Fotoğraf sanatçısı Dr. S. Haluk Uygur, 15 yıl önce Doğu Toroslar ve Çukurova bölgesinde endemik bitkiler üzerine bir grup arkadaşıyla çalışma yapmaya başladı. Zaman zaman artan zaman zamansa azalan sayısıyla ekip, Toroslar'da gezerek, bu yörede yetişen çiçekleri tek tek fotoğrafladı. Projenin başından beri bilim ile sanatın birbirini desteklediği bir çalışma olarak düşündüklerinden dolayı ekip, sadece çiçek fotoğrafları çekmeyip, Toroslar'ı, Akdeniz'i gezerek yaşamın diğer elemanlarıyla çiçeklerin ilişkisini anlayabilmek için yörenin destanlarını ve efsanelerini de araştırdı. 
Endemik bitki sayısının Avrupa kıtasının tamamından fazla olduğu belirtilen Türkiye'de, en önemli eko ve botanik turizm alanlarından olan Toros Dağları'nın Adana sınırları içerisindeki 470 endemik bitkiyi fotoğraflayan Dr. Haluk Uygur ile ekibi, etnobotanik uzmanı olan Dr. Serpil Demirci Kayıran'ın da ekibe katılmasıyla bir herbaryumun kurulması için de çalışmalar yapmaya başladı. 
Ekip arkadaşları Gülsüm Ünal, Tansu Hastürk, Ozan Gözüyeşil, Serpil Demirci Kayıran'ın fotoğrafladıkları 470 endemik bitkiyi, maddi külfetini kendilerinin karşıladıkları "Toroslar ve Nadide Çiçekleri" isimli kitapta okuyucuya sunan Dr.
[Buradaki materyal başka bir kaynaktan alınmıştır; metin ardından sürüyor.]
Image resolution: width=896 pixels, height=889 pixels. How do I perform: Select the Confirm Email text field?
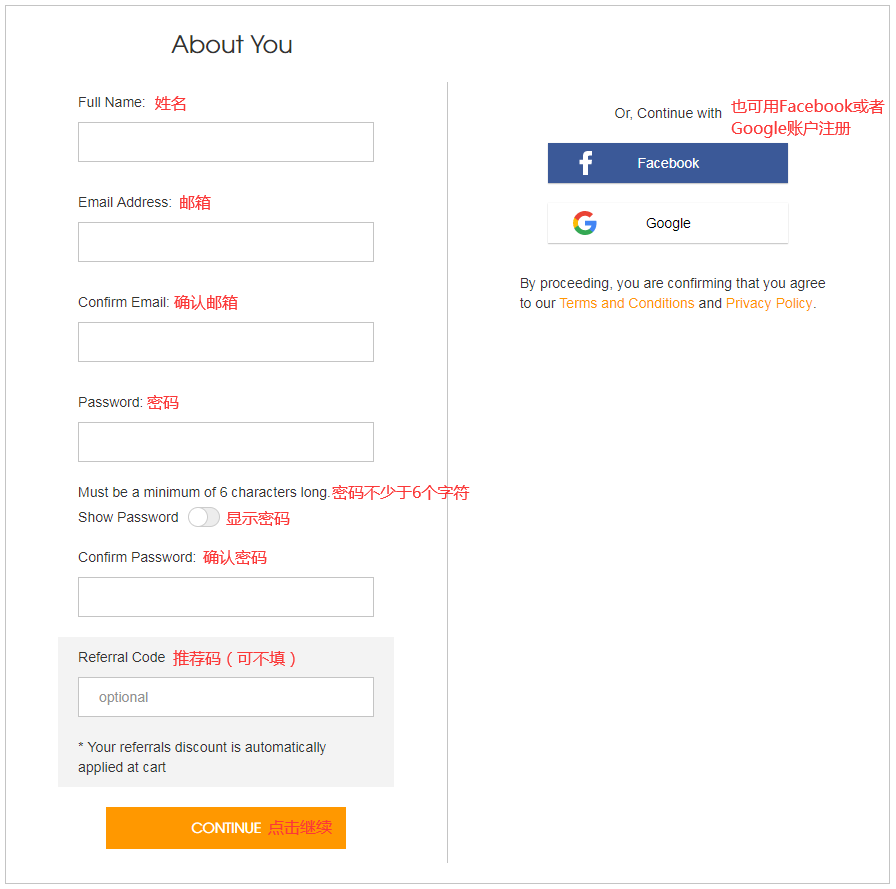pyautogui.click(x=226, y=342)
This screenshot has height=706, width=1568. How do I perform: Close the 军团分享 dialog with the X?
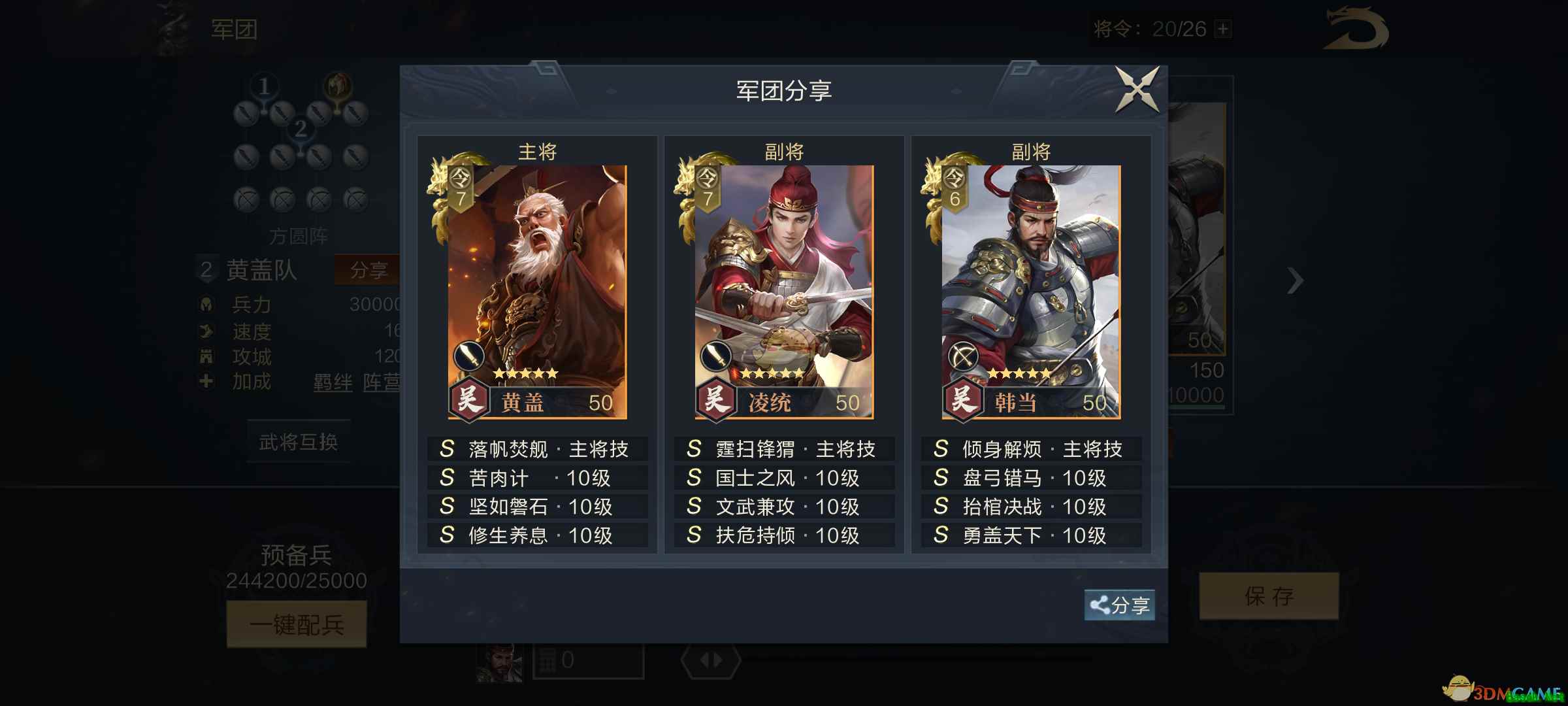click(1137, 90)
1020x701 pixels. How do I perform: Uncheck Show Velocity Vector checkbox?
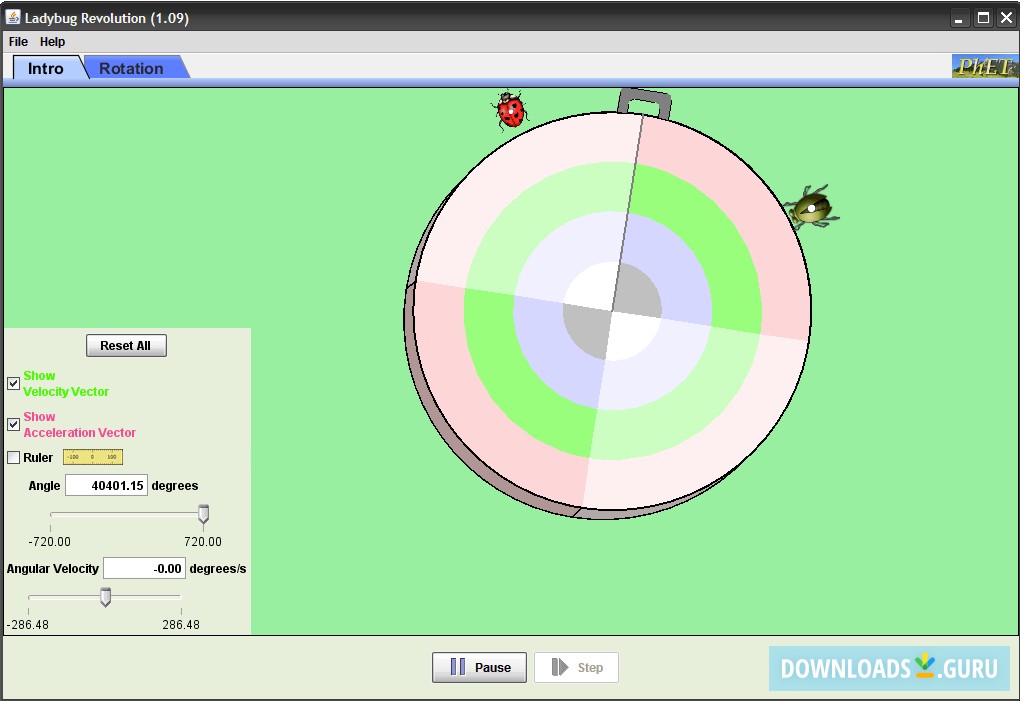tap(14, 383)
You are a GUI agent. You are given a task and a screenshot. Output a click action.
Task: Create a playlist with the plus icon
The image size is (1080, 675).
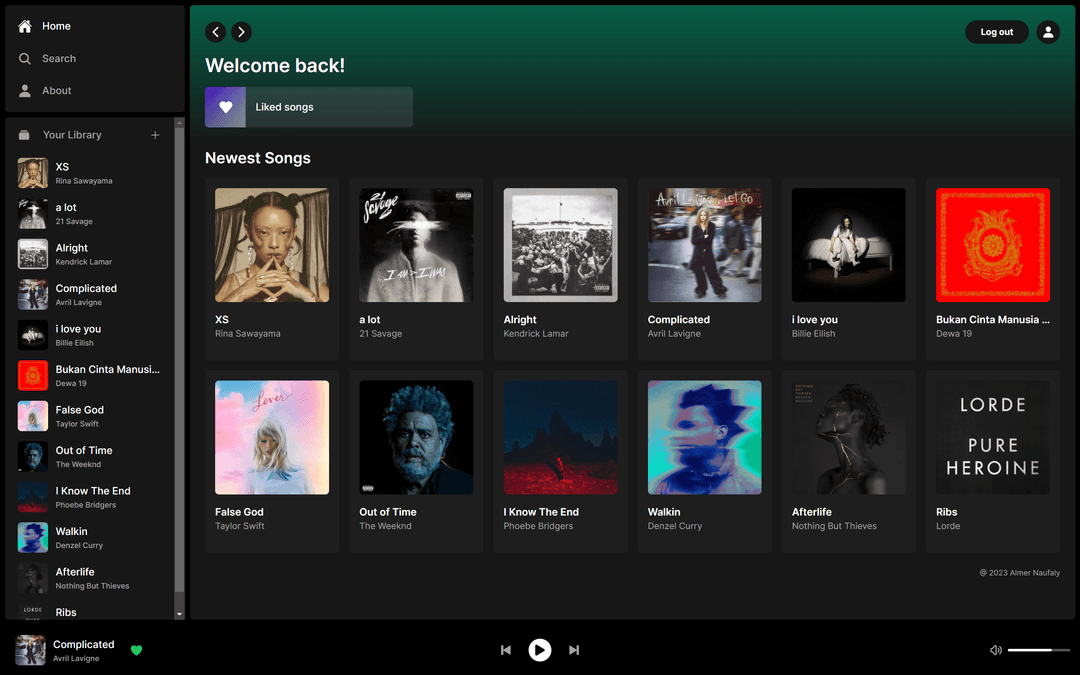(x=155, y=134)
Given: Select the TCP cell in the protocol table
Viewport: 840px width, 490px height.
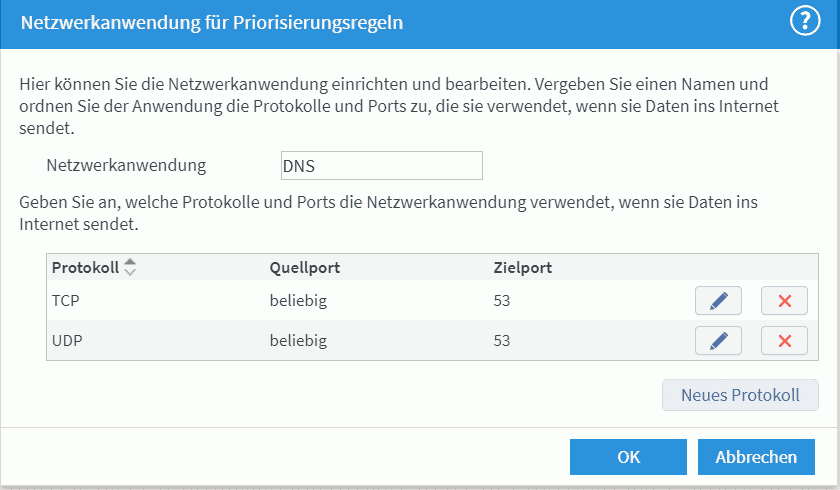Looking at the screenshot, I should point(66,300).
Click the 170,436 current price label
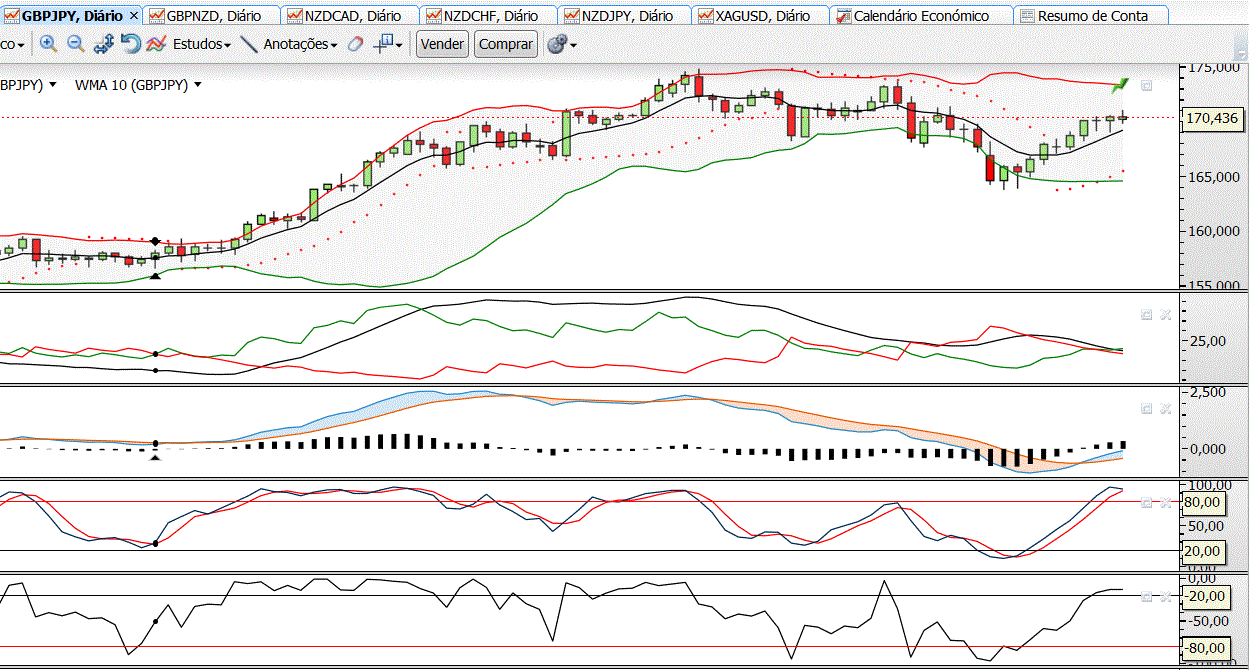The image size is (1249, 670). pyautogui.click(x=1211, y=118)
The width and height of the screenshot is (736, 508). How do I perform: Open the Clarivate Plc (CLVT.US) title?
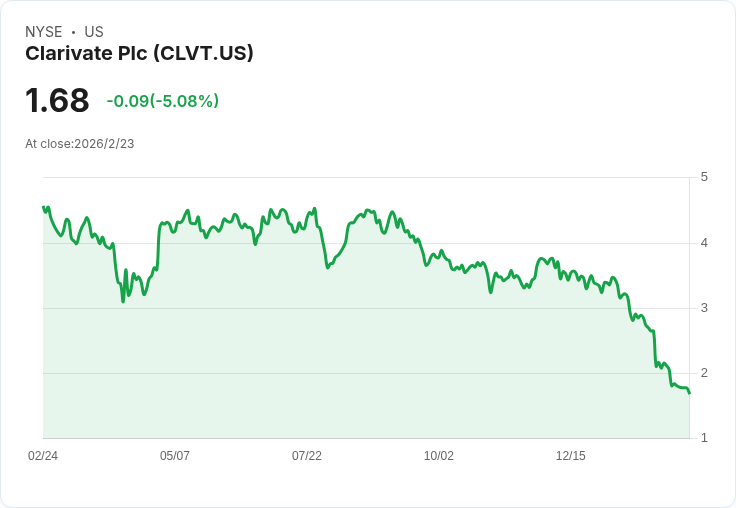point(139,53)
Haluk Uygur, yörenin çiçeklerle ilgilenen şairleri, hekimlerinin yanı sıra tarihin ilk tıp kitabı olarak bilinen Materia Medica'dan, Lokman Hekim'e kadar bu yörede tarihte iz bırakmış birçok kişi ve olayı da okurlara aktarıyor. 

Adana'da 470 çeşit endemik bitki bulunuyor 
Dr. Haluk Uygur, projeye 2 kişiyle başladıklarını 5 kişiyle bitirdiklerini, zaman zaman 30 kişiyle çalıştıklarını ve 15 yıllık bir çalışmanın sonucunda "Toroslar ve Nadide Çiçekleri" isimli kitabı oluşturduklarını söyledi. Dr. Uygur, Orta Toroslar'ın gerek kültürel, gerek floral, gerekse de faonal açıdan büyük bir öneme sahip olduğu için bu çalışmaya başladıklarını kaydeden Dr. Uygur, "İsviçre'de sadece 1 tane endemik bitki bulunurken, Polonya'da 3, Fransa'da 140, İngiltere'de 17 tane endemik bitki bulunuyor. Türkiye'ye baktığımızda 3 bin küsür endemik bitki yetişirken, sadece Adana ilinin sınırları içerisinde 470 çeşit endemik bitki bulunuyor. Bu çok büyük bir zenginlik. Bir tarihi eserin zenginliği kadar bir zenginlik" diye konuştu. 

Tarihin bilinen ilk tıp kitabı Çukurova'da yazıldı 
Araştırmaları sırasında Dioscorides'in yazdığı ve dünyanın bilinen en eski tarih kitabı olan 'De Materia Medica'nın da Çukurova'da kaleme alındığını keşfettiklerini belirten Dr. Uygur, "Tarihin bilinen en eski tıp kitabı, Adana'nın Kozan ilçesindeki Anavarza'da yaşayan Dioscorides tarafından tam 2 bin yıl önce yazılmış. Bugün kitabın nüshalarına baktığımızda 400 küsür tane çiçeklerden yapılmış ilaç tarifi var. Tıp tarihi de aslında Çukurova'dan ve Toroslar'dan çıkmış. Buradan anlaşılıyor ki bitkilerle tıp biliminin arasında yakın bir ilişki var. Lokman Hekim boşuna Adana'da efsaneleşmemiş" dedi. 
Araştırdıkları çiçekleri sadece fotoğraflamadıklarını, Çukurova Üniversitesi Eczacılık Fakültesi'ne götürerek incelediklerini de aktaran Dr. Uygur, "Böylelikle çiçeklerin Latince isimlerini okuduk, endemik bitkileri tespit ettik. Ayrıca bu çiçeklerin ilaç yapımında mı kullanılabileceğini yoksa sanayide mi kullanılabileceğini de belirleyerek, dosyaladık. Bugün 2 bin çeşide ulaşan bir herbaryum yani bitki müzesi oluştu. İnşaatı devam ediyor ancak tamamlandığında bu herbaryum bilim insanlarına açılacak" ifadelerini kullandı.